Exercise requirements: In the entries that follow, find the word "will" and report each line it is on.

Input data:
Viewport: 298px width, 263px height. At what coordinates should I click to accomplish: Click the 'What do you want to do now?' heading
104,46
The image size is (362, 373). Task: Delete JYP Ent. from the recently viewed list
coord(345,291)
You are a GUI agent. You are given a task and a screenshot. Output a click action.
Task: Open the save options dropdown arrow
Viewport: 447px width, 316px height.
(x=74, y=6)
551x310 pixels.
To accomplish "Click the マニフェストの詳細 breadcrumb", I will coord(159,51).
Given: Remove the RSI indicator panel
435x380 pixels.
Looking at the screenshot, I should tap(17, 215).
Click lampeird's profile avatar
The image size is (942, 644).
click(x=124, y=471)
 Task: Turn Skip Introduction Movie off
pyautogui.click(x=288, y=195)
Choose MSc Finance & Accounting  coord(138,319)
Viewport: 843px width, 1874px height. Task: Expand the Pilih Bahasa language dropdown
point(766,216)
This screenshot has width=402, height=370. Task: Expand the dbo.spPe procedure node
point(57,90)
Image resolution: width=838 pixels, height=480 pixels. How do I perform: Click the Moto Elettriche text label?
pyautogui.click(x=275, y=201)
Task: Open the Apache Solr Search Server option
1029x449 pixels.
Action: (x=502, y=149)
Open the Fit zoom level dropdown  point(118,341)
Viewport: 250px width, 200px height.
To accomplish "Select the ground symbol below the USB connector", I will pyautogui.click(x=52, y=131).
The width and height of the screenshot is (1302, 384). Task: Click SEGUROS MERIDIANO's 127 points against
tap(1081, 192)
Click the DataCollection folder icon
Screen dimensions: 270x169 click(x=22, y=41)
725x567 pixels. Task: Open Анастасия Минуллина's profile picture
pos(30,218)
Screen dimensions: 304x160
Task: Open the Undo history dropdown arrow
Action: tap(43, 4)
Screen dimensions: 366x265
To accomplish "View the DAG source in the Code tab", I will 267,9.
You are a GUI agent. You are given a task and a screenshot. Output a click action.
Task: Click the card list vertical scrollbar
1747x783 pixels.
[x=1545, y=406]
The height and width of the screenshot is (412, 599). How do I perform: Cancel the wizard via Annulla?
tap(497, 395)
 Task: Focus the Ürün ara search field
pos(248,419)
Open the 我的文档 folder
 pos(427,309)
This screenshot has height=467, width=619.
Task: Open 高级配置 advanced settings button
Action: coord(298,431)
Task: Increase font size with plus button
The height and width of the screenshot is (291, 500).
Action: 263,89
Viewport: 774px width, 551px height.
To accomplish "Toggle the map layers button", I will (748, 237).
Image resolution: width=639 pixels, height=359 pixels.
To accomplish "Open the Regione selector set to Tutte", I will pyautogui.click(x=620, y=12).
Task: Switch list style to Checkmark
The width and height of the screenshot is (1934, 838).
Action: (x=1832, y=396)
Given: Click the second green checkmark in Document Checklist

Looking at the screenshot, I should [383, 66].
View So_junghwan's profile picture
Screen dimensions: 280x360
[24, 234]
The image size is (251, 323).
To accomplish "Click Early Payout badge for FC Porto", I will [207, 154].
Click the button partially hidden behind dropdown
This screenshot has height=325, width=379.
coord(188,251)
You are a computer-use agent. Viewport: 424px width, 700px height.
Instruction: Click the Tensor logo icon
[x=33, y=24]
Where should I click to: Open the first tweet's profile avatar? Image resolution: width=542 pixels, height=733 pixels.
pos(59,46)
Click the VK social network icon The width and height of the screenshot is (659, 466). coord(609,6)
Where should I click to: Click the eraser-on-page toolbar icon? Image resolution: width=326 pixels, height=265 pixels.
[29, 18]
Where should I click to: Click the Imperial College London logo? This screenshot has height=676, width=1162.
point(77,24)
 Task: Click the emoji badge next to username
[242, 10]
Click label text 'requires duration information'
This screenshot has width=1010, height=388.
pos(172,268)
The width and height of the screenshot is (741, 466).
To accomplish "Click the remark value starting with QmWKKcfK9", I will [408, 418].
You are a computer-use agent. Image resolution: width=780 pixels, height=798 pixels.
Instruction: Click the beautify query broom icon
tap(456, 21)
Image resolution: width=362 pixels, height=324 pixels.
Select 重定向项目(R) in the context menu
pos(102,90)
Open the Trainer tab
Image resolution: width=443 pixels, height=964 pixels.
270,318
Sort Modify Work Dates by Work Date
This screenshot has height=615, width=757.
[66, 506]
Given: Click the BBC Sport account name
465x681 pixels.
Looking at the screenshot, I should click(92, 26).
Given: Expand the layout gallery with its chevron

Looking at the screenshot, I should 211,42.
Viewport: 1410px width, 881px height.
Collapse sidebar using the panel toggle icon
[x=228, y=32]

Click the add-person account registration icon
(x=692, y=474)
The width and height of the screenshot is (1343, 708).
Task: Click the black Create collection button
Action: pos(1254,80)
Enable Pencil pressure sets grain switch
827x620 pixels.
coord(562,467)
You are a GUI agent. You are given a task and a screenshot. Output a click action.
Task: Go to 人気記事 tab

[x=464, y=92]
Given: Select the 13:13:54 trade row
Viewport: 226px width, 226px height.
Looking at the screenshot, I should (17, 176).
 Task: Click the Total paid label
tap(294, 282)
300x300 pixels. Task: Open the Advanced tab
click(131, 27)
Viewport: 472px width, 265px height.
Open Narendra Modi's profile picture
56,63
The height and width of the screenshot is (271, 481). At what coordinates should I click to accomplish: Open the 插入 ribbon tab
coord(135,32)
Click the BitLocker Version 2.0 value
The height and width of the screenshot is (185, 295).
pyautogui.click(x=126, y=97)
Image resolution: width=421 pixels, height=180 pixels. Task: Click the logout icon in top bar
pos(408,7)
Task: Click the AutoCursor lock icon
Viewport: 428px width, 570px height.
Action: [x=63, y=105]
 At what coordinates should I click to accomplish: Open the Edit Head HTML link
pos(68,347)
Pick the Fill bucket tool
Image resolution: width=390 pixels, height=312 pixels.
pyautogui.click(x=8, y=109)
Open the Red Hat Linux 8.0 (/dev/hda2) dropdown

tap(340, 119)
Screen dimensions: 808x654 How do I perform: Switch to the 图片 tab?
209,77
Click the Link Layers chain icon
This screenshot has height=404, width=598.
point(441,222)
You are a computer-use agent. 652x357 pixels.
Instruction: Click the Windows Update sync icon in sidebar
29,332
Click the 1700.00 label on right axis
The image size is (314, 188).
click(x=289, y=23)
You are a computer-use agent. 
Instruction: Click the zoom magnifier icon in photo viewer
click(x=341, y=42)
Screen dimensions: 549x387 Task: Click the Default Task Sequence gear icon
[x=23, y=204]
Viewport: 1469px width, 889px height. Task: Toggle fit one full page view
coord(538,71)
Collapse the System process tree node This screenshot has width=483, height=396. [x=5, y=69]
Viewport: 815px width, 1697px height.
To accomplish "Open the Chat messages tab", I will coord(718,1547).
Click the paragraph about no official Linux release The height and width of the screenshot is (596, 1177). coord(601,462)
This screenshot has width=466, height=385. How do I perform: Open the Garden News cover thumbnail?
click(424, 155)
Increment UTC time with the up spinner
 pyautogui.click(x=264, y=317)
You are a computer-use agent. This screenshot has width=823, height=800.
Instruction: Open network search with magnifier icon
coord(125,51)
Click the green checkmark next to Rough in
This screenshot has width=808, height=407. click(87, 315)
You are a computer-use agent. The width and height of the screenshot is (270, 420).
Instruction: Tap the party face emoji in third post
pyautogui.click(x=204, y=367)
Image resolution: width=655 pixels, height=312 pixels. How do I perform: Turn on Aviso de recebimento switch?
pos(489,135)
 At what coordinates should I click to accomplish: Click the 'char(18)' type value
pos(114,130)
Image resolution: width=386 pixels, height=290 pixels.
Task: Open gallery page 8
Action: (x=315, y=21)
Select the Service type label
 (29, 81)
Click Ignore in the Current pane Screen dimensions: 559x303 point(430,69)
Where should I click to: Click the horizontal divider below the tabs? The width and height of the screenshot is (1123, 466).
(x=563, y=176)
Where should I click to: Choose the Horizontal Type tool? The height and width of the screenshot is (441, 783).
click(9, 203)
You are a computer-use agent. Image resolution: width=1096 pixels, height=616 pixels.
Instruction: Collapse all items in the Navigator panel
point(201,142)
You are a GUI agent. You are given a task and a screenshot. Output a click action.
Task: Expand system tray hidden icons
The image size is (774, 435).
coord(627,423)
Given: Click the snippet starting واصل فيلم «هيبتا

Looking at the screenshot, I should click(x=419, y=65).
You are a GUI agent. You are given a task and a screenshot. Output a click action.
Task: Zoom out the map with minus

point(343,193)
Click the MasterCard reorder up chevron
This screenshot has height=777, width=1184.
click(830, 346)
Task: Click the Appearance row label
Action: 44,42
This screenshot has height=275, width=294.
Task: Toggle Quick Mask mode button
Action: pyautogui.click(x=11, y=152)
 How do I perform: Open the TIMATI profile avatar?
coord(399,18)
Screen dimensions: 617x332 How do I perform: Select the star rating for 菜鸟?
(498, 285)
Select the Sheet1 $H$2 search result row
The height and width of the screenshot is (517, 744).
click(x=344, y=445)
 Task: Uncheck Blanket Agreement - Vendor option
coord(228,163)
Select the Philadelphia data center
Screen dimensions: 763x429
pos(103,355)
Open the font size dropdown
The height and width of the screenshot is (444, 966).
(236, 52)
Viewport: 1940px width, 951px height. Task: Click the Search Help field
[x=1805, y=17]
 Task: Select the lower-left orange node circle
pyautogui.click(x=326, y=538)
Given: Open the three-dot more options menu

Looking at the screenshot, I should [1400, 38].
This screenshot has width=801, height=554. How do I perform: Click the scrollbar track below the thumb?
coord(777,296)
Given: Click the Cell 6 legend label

Result of this task:
To accomplish "Click the マニフェストの詳細 breadcrumb", I will coord(159,51).
To accomplish "Select the ground symbol below the USB connector", I will pyautogui.click(x=52, y=131).
To accomplish "View the DAG source in the Code tab", I will 267,9.
To accomplish "Toggle the map layers button", I will (748, 237).
To accomplish "Open the Regione selector set to Tutte", I will pyautogui.click(x=620, y=12).
To accomplish "Click Early Payout badge for FC Porto", I will [207, 154].
To accomplish "Click the remark value starting with QmWKKcfK9", I will [408, 418].
To accomplish "Open the Chat messages tab", I will coord(718,1547).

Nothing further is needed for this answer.